== LISTED RECORDS
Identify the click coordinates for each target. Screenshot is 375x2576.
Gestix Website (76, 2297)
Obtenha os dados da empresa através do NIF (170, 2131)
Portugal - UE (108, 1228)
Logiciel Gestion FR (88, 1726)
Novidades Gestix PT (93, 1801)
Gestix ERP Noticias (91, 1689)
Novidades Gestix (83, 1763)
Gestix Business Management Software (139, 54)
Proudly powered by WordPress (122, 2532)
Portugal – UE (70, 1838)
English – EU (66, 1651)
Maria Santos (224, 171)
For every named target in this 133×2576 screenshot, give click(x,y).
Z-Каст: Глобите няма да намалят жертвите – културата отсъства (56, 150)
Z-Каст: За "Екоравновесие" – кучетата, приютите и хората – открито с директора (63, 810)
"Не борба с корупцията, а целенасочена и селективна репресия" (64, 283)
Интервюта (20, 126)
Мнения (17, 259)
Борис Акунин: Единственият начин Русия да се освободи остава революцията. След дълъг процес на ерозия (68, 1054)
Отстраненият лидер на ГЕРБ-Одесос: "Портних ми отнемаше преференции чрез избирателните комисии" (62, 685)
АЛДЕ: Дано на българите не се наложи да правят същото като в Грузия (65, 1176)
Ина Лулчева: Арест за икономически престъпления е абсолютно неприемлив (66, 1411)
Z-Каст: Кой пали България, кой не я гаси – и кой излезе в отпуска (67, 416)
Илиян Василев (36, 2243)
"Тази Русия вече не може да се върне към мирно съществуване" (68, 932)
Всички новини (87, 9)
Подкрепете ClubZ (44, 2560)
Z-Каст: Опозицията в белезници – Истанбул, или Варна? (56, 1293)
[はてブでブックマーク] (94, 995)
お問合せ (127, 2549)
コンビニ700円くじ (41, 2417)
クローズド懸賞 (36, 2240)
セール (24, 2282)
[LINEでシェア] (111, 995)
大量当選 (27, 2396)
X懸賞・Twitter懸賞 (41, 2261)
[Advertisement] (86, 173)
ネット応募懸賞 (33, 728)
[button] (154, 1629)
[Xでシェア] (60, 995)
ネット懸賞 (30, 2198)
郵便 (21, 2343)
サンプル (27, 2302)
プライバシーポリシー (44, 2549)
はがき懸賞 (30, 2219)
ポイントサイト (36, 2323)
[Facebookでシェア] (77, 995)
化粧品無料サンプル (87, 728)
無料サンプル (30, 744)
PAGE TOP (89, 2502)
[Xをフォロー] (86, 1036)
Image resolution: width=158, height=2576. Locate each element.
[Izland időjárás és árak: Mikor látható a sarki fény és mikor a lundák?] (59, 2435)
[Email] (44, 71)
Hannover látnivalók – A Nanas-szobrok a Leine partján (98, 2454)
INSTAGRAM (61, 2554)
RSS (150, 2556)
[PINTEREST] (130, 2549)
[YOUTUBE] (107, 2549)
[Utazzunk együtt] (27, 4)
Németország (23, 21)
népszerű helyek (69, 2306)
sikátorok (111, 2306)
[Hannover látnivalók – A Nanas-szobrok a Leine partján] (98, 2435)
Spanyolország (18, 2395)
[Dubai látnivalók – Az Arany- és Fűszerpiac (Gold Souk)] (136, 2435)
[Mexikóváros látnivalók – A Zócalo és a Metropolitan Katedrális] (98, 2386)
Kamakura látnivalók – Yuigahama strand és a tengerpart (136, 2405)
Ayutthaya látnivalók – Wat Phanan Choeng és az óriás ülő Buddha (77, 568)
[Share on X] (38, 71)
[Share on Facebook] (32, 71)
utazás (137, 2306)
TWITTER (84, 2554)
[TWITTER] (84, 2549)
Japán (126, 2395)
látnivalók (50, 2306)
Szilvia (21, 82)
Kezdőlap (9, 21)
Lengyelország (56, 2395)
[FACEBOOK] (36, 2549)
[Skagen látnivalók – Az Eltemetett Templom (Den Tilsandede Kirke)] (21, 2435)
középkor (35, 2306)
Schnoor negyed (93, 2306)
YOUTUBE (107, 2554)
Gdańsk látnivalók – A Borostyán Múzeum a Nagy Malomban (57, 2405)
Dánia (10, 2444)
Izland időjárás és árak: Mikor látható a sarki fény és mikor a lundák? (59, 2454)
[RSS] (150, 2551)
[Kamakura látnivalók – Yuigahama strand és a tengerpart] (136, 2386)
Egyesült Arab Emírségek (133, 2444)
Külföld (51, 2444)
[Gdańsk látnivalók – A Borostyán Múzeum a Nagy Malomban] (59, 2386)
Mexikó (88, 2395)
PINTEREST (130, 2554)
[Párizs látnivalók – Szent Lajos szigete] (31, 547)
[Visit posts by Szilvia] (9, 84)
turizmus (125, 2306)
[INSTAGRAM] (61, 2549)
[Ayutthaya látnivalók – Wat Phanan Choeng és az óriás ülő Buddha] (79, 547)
====
● **AIM OF THE EXERCISE**: Retrieve every line above holding the word "szobrok".

● **ANSWER TO THIS EXERCISE**:
Hannover látnivalók – A Nanas-szobrok a Leine partján (98, 2454)
[Hannover látnivalók – A Nanas-szobrok a Leine partján] (98, 2435)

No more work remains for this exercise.